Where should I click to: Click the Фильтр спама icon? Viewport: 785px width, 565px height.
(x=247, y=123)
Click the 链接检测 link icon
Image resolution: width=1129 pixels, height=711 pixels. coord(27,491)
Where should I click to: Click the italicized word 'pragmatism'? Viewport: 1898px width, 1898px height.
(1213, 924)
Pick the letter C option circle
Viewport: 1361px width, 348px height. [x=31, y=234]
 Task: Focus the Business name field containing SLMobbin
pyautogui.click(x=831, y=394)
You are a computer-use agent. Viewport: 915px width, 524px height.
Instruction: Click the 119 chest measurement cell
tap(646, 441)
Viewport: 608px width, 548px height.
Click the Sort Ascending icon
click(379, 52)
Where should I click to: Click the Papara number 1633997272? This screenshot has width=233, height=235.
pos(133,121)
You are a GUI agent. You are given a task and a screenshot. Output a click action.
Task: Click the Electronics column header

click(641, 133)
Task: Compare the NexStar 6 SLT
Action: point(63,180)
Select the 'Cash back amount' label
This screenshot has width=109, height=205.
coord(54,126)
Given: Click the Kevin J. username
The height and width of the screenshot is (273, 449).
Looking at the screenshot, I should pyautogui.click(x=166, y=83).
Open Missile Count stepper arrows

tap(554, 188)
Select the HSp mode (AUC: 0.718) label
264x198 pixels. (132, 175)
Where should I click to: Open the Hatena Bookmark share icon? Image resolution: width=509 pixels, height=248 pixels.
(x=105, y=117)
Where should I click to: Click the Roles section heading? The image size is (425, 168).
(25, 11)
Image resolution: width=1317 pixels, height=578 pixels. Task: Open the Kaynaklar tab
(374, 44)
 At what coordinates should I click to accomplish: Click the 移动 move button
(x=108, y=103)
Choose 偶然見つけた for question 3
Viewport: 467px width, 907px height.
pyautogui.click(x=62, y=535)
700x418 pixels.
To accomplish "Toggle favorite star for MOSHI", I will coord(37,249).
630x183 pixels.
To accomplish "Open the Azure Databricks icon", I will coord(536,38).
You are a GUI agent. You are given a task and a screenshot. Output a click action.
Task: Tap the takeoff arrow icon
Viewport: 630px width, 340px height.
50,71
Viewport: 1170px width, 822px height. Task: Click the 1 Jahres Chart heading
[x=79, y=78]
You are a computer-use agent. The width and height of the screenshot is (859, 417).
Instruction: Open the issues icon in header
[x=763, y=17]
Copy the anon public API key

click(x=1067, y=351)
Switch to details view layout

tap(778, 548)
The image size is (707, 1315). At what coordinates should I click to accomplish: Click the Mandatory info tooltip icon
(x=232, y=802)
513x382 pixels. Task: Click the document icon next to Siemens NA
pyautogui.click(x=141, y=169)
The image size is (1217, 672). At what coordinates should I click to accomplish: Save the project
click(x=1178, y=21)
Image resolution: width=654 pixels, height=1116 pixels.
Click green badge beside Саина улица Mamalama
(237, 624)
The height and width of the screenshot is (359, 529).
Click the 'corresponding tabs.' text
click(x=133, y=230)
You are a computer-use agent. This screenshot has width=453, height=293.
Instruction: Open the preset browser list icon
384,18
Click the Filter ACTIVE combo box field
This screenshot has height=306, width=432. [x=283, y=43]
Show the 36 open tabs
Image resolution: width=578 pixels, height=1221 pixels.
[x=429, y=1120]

EXERCISE DETAILS
Go through the records and copy each one exactly.

WRITTEN ANSWER
Where should I click to: Click the Фильтр спама icon? Viewport: 785px width, 565px height.
(x=247, y=123)
Click the 链接检测 link icon
Image resolution: width=1129 pixels, height=711 pixels. coord(27,491)
Where should I click to: Click the italicized word 'pragmatism'? Viewport: 1898px width, 1898px height.
(1213, 924)
Pick the letter C option circle
Viewport: 1361px width, 348px height. [x=31, y=234]
 Task: Focus the Business name field containing SLMobbin
pyautogui.click(x=831, y=394)
You are a computer-use agent. Viewport: 915px width, 524px height.
Instruction: Click the 119 chest measurement cell
tap(646, 441)
Viewport: 608px width, 548px height.
Click the Sort Ascending icon
click(379, 52)
Where should I click to: Click the Papara number 1633997272? This screenshot has width=233, height=235.
pos(133,121)
You are a GUI agent. You are given a task and a screenshot. Output a click action.
Task: Click the Electronics column header

click(641, 133)
Task: Compare the NexStar 6 SLT
Action: point(63,180)
Select the 'Cash back amount' label
This screenshot has width=109, height=205.
coord(54,126)
Given: Click the Kevin J. username
The height and width of the screenshot is (273, 449).
Looking at the screenshot, I should pyautogui.click(x=166, y=83).
Open Missile Count stepper arrows

tap(554, 188)
Select the HSp mode (AUC: 0.718) label
264x198 pixels. (132, 175)
Where should I click to: Open the Hatena Bookmark share icon? Image resolution: width=509 pixels, height=248 pixels.
(x=105, y=117)
Where should I click to: Click the Roles section heading? The image size is (425, 168).
(25, 11)
Image resolution: width=1317 pixels, height=578 pixels. Task: Open the Kaynaklar tab
(374, 44)
 At what coordinates should I click to accomplish: Click the 移动 move button
(x=108, y=103)
Choose 偶然見つけた for question 3
Viewport: 467px width, 907px height.
pyautogui.click(x=62, y=535)
700x418 pixels.
To accomplish "Toggle favorite star for MOSHI", I will coord(37,249).
630x183 pixels.
To accomplish "Open the Azure Databricks icon", I will coord(536,38).
You are a GUI agent. You are given a task and a screenshot. Output a click action.
Task: Tap the takeoff arrow icon
Viewport: 630px width, 340px height.
50,71
Viewport: 1170px width, 822px height. Task: Click the 1 Jahres Chart heading
[x=79, y=78]
You are a computer-use agent. The width and height of the screenshot is (859, 417).
Instruction: Open the issues icon in header
[x=763, y=17]
Copy the anon public API key

click(x=1067, y=351)
Switch to details view layout

tap(778, 548)
The image size is (707, 1315). At what coordinates should I click to accomplish: Click the Mandatory info tooltip icon
(x=232, y=802)
513x382 pixels. Task: Click the document icon next to Siemens NA
pyautogui.click(x=141, y=169)
The image size is (1217, 672). At what coordinates should I click to accomplish: Save the project
click(x=1178, y=21)
Image resolution: width=654 pixels, height=1116 pixels.
Click green badge beside Саина улица Mamalama
(237, 624)
The height and width of the screenshot is (359, 529).
Click the 'corresponding tabs.' text
click(x=133, y=230)
You are a computer-use agent. This screenshot has width=453, height=293.
Instruction: Open the preset browser list icon
384,18
Click the Filter ACTIVE combo box field
This screenshot has height=306, width=432. [x=283, y=43]
Show the 36 open tabs
Image resolution: width=578 pixels, height=1221 pixels.
[x=429, y=1120]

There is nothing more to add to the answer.